Problem statement
Reproduce the material below word for word, keeping every line intact.
— Start Material for this task —
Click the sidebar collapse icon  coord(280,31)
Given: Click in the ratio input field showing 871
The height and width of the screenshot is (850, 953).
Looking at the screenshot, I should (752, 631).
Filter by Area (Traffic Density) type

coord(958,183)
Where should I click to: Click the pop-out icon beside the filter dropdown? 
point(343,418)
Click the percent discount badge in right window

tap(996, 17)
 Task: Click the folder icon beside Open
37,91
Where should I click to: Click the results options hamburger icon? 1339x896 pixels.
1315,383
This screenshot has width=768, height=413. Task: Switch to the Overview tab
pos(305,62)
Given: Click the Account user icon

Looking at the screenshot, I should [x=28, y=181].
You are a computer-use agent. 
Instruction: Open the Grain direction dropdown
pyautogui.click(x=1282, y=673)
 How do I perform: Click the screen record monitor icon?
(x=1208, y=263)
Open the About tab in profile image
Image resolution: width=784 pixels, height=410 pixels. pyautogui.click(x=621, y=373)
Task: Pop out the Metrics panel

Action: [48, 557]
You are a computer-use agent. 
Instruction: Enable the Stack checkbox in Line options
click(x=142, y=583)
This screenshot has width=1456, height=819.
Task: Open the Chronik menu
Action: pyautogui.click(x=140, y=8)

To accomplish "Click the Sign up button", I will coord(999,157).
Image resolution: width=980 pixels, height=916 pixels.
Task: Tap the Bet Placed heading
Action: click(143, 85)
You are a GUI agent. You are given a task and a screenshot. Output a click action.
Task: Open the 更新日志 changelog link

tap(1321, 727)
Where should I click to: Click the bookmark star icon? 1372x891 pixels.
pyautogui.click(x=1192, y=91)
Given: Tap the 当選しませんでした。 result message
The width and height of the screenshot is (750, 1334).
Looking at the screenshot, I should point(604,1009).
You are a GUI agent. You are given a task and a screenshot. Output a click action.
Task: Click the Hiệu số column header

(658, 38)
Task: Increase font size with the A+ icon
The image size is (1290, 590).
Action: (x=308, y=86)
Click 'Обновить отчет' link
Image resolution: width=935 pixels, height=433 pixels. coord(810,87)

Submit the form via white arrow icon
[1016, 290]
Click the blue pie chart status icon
— End Material for this task —
Solution
Click the sidebar collapse icon  coord(280,31)
Given: Click in the ratio input field showing 871
The height and width of the screenshot is (850, 953).
Looking at the screenshot, I should (752, 631).
Filter by Area (Traffic Density) type

coord(958,183)
Where should I click to: Click the pop-out icon beside the filter dropdown? 
point(343,418)
Click the percent discount badge in right window

tap(996, 17)
 Task: Click the folder icon beside Open
37,91
Where should I click to: Click the results options hamburger icon? 1339x896 pixels.
1315,383
This screenshot has width=768, height=413. Task: Switch to the Overview tab
pos(305,62)
Given: Click the Account user icon

Looking at the screenshot, I should [x=28, y=181].
You are a computer-use agent. 
Instruction: Open the Grain direction dropdown
pyautogui.click(x=1282, y=673)
 How do I perform: Click the screen record monitor icon?
(x=1208, y=263)
Open the About tab in profile image
Image resolution: width=784 pixels, height=410 pixels. pyautogui.click(x=621, y=373)
Task: Pop out the Metrics panel

Action: [48, 557]
You are a computer-use agent. 
Instruction: Enable the Stack checkbox in Line options
click(x=142, y=583)
This screenshot has width=1456, height=819.
Task: Open the Chronik menu
Action: pyautogui.click(x=140, y=8)

To accomplish "Click the Sign up button", I will coord(999,157).
Image resolution: width=980 pixels, height=916 pixels.
Task: Tap the Bet Placed heading
Action: click(143, 85)
You are a GUI agent. You are given a task and a screenshot. Output a click action.
Task: Open the 更新日志 changelog link

tap(1321, 727)
Where should I click to: Click the bookmark star icon? 1372x891 pixels.
pyautogui.click(x=1192, y=91)
Given: Tap the 当選しませんでした。 result message
The width and height of the screenshot is (750, 1334).
Looking at the screenshot, I should point(604,1009).
You are a GUI agent. You are given a task and a screenshot. Output a click action.
Task: Click the Hiệu số column header

(658, 38)
Task: Increase font size with the A+ icon
The image size is (1290, 590).
Action: (x=308, y=86)
Click 'Обновить отчет' link
Image resolution: width=935 pixels, height=433 pixels. coord(810,87)

Submit the form via white arrow icon
[1016, 290]
Click the blue pie chart status icon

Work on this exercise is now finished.